The Big Picture

Vision as India’s Biggest Export

MR P Chidambaram’s new budget has vision. Most budgets make niggling tax changes to meet the limited challenges of the coming year. But Mr Chidambaram is thinking way beyond next year. He has a vision of India’s place in Asia, and indeed in the world community . He has not simply cut taxes to win cheap popularity or appease vested interests. He aims to align India’s income and corporate taxes with those of the miracle economics of South-East Asia. While cutting customs duties too, he has said he aims to get these down to ASEAN levels by the year 2000. The message is clear. Watch out, Asia, India is coming to join you and your prosperity.

Big Transformation

Too many commentators in India are missing the wood for the trees by looking at the impact of the budget on exports, stock markets, electronics or other such sectors. What really matters is the big picture. India is finally bidding to become a fully paid up member of the Asian economic miracle. Even if it only half achieves that goal. It will still be a huge transformation.

Mr Man Mohan Singh has a similar vision in 1991. He called for an India that integrated itself with the global economy, abandoned its reliance on foreign aid and sought commercial capital without any concession: and India which stood on its two feet and looked the world in the eye. However, those brave words carried little weight when he was deep in hock to the IMF. And India’s tax rates and controls were so stratospheric that Mr Singh’s graded reductions looked less than visionary. Yet his is the broad vision that is now being put into sharper focus by; Mr Chidambaram.

While Mr Chindambaram has cut tax levels to those prevailing in ASEAN countries, they apply at much lower incomes. In Malaysia, the 30 per cent rate applies to incomes above RM 160,000 (Rs 22 lakh). In Singapore, the peak 28 per cent applies to incomes above S$400,000 (Rs one crore). But in India, the peak rate comes at an income of just Rs 1.5 lakh. Besides, ASEAN countries have no wealth tax and little or no capital gains tax. So Mr Chidambaram is still some distance away from truly ASEAN levels. But he is getting there.

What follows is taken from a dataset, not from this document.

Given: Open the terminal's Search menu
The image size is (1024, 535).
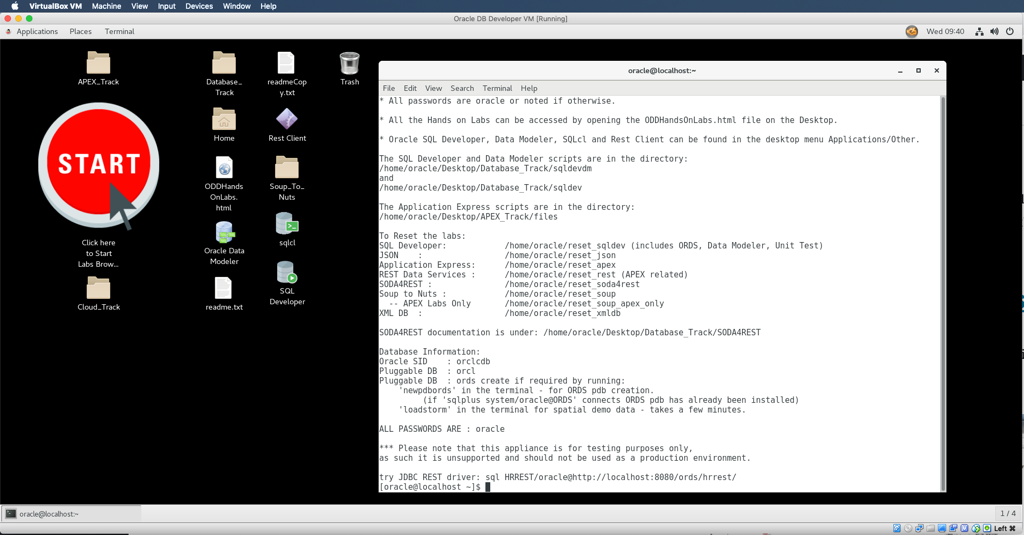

Critics say Mr Chidambaram has pandered to the wealthy by cutting their taxes. This is the old malaise of looking piecemeal at individual parts of the budget instead of its overall vision. If India can replicate the ASEAN experience even very approximately, its poor will benefit enormously. ASEAN countries with low tax rates have reduced poverty for more dramatically than socialist India. Indira Gandhi’s garibi hatao phase raised income tax to 97.75 per cent, yet the poverty ratio did not go down at all. She, as well as ASEAN countries, have proved that high taxes have no connection with reducing poverty. In dynamic ASEAN economies, the interests of the rich and poor are not opposed to each other but move upwards together.

However, these countries have not reduced poverty simply by cutting taxes or attracting foreign capital. They have done infinitely more than socialist India in education and health, and attained far higher agricultural growth rates in their take-off stage. Mr Chidambaram has raised allocations for social spending, but this matters little. Primary education, primary health, rural development and agriculture are all state subjects. And most state governments today are bankrupt and unable to provide decent sums for these vital areas. Corruption and inefficiency mean that little of the allotted money reaches the poor.

In these circumstances, India cannot become an Asian tiger, no matter what Mr Chidambaram does in New Delhi. India is not going to reach its potential of 10 per cent GDP growth per year. However, even a partial move towards ASEAN performance levels will achieve for more than the old socialist vision.

Attractive Place

Indeed, India has already done enough to become an attractive place for the world to park its money in. The most dramatic evidence of this comes not from foreign investment but remittances pouring in from Indians abroad. In the 1980s, remittances were around $3 billion per year. But after our reforms, the figure shot up to $6.2 billion in 1994-95, $7.4 billion in 1995-96 and could touch $ 9 billion this year. The entire trade gap last year was $ 8.94 billion, so that remittances plugged virtually the whole gap.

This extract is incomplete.